Evidence that an iron chelator regulates collagen synthesis by decreasing the stability of procollagen mRNA.

Iron chelation has been shown previously to decrease collagen synthesis at a posttranslational level by inhibiting prolyl 4-hydroxylase, one of the key enzymes in collagen metabolism. On the other hand, recent in vivo studies of iron overload in rats suggest that iron could specifically activate collagen gene expression in liver tissues. These findings led us to investigate whether iron chelation might also affect collagen gene expression and posttranslational modification. Our data indicate that alpha,alpha'-dipyridyl, an iron chelator, at a concentration of 1 mmol/L, decreased steady-state levels of type I procollagen messenger RNA by 42% (p less than 0.001) without affecting beta-actin messenger RNA levels. Nuclear runoff studies demonstrated that transcription of the type I procollagen gene was unchanged by alpha,alpha'-dipyridyl.
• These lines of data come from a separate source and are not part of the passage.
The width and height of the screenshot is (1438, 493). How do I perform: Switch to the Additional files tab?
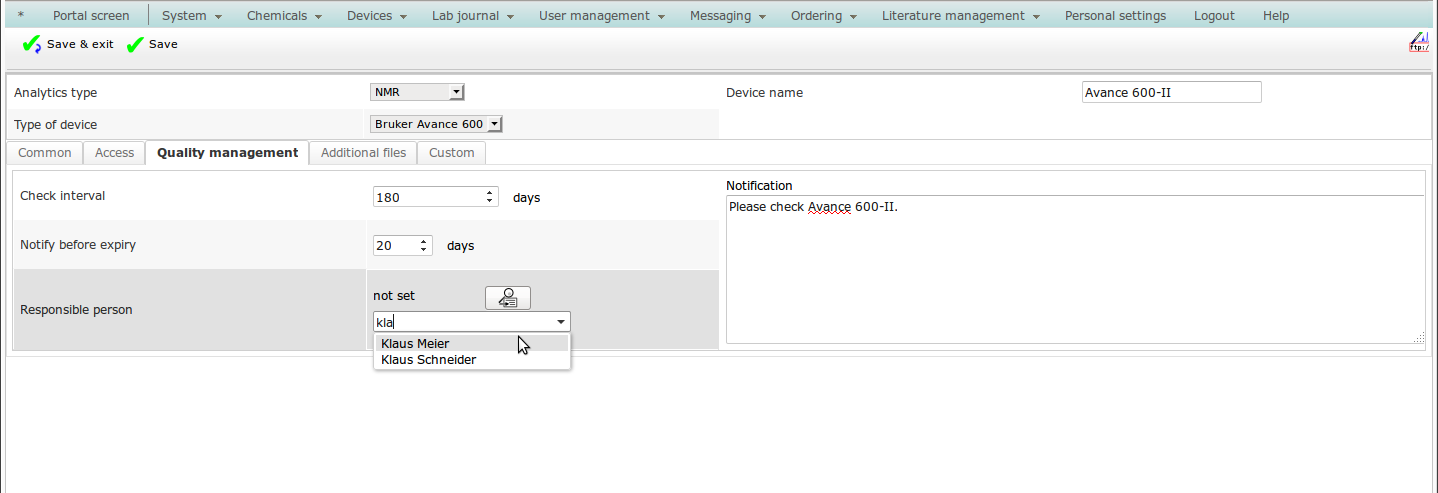(x=363, y=153)
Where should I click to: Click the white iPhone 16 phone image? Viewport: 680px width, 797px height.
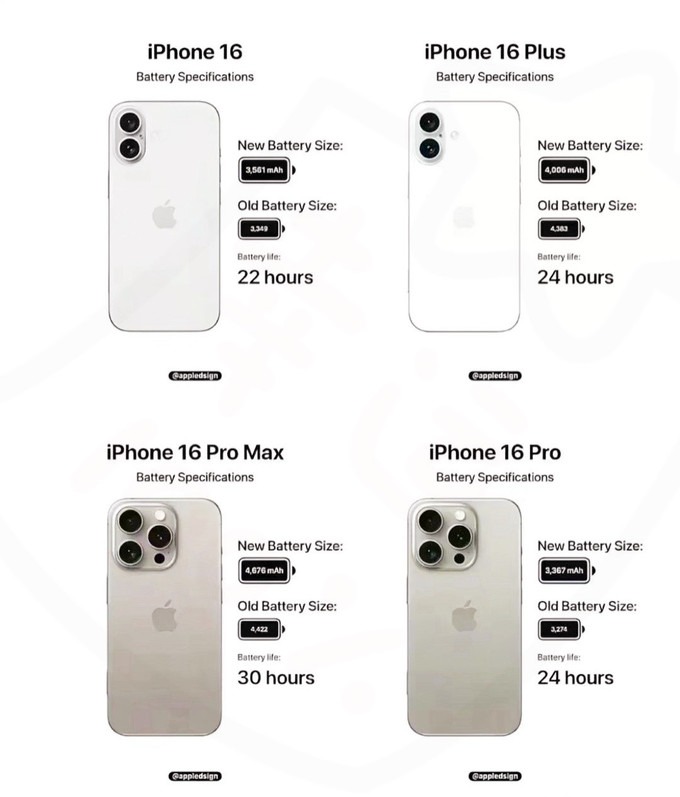[x=165, y=217]
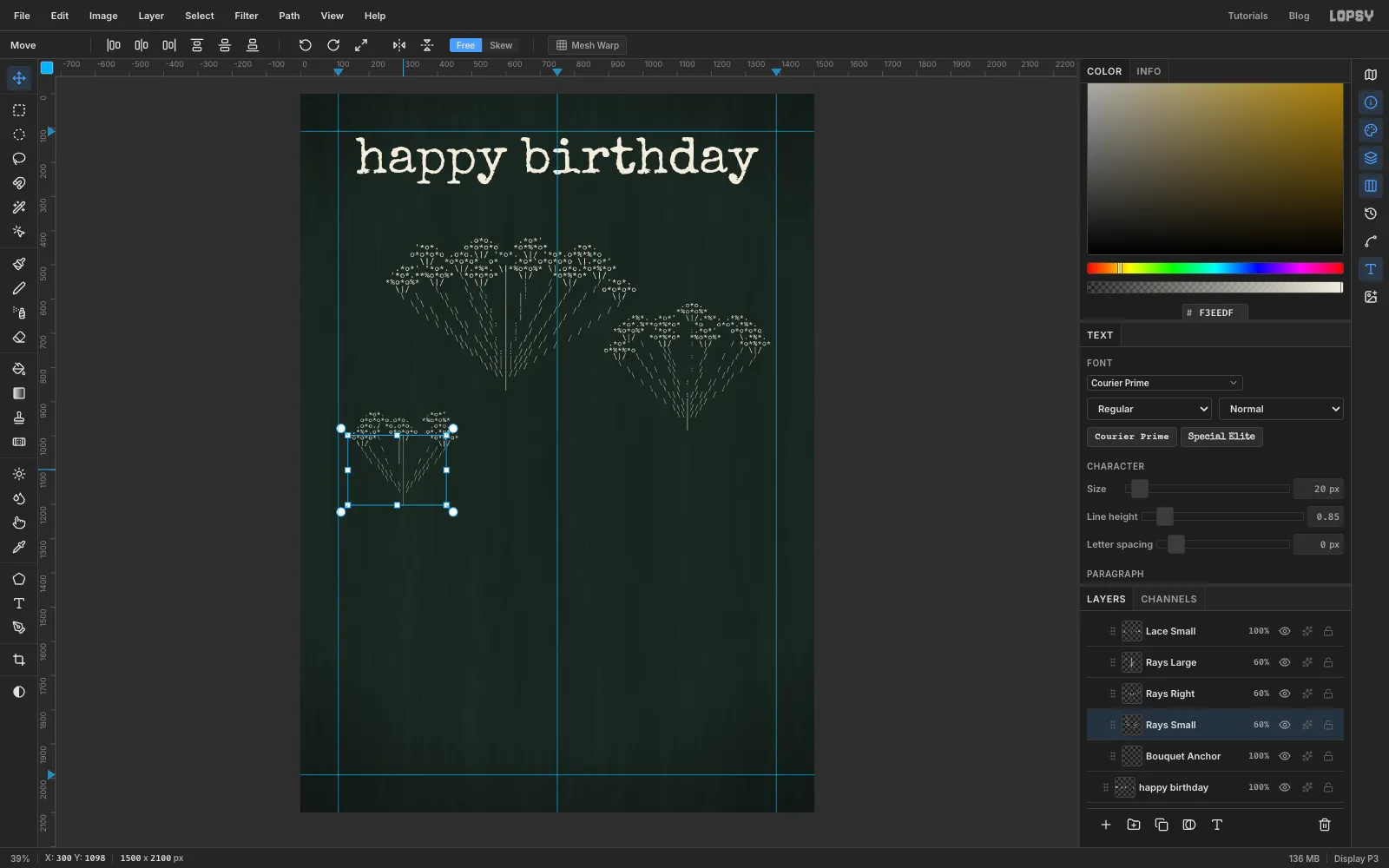Open the History panel icon
This screenshot has height=868, width=1389.
[1371, 214]
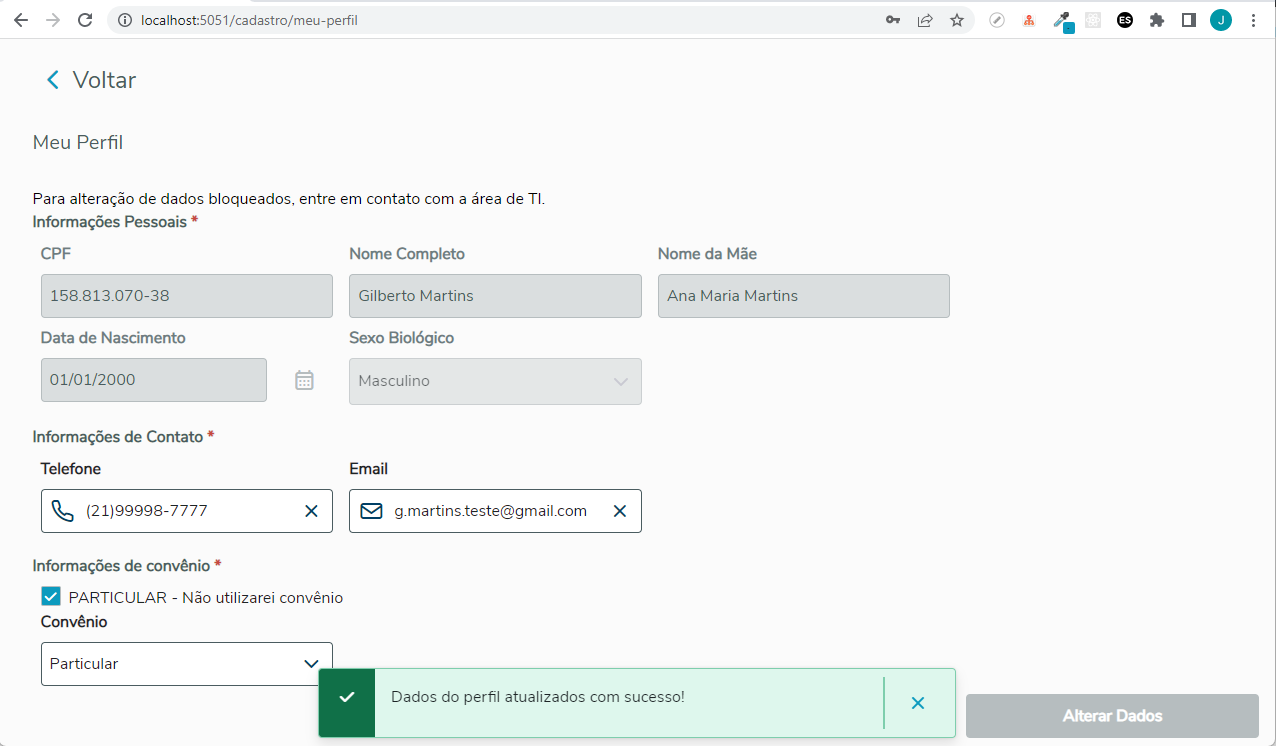Expand the Sexo Biológico dropdown
This screenshot has height=746, width=1276.
click(x=620, y=381)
However, the turnover rate of type I procollagen messenger RNA was increased by 30%. This pretranslational inhibition of collagen synthesis was not due to decreased lipid peroxidation, because thiobarbituric acid-reactive substances were unchanged by alpha,alpha'-dipyridyl. However, cycloheximide totally abolished the effect, indicating that de novo protein synthesis was required.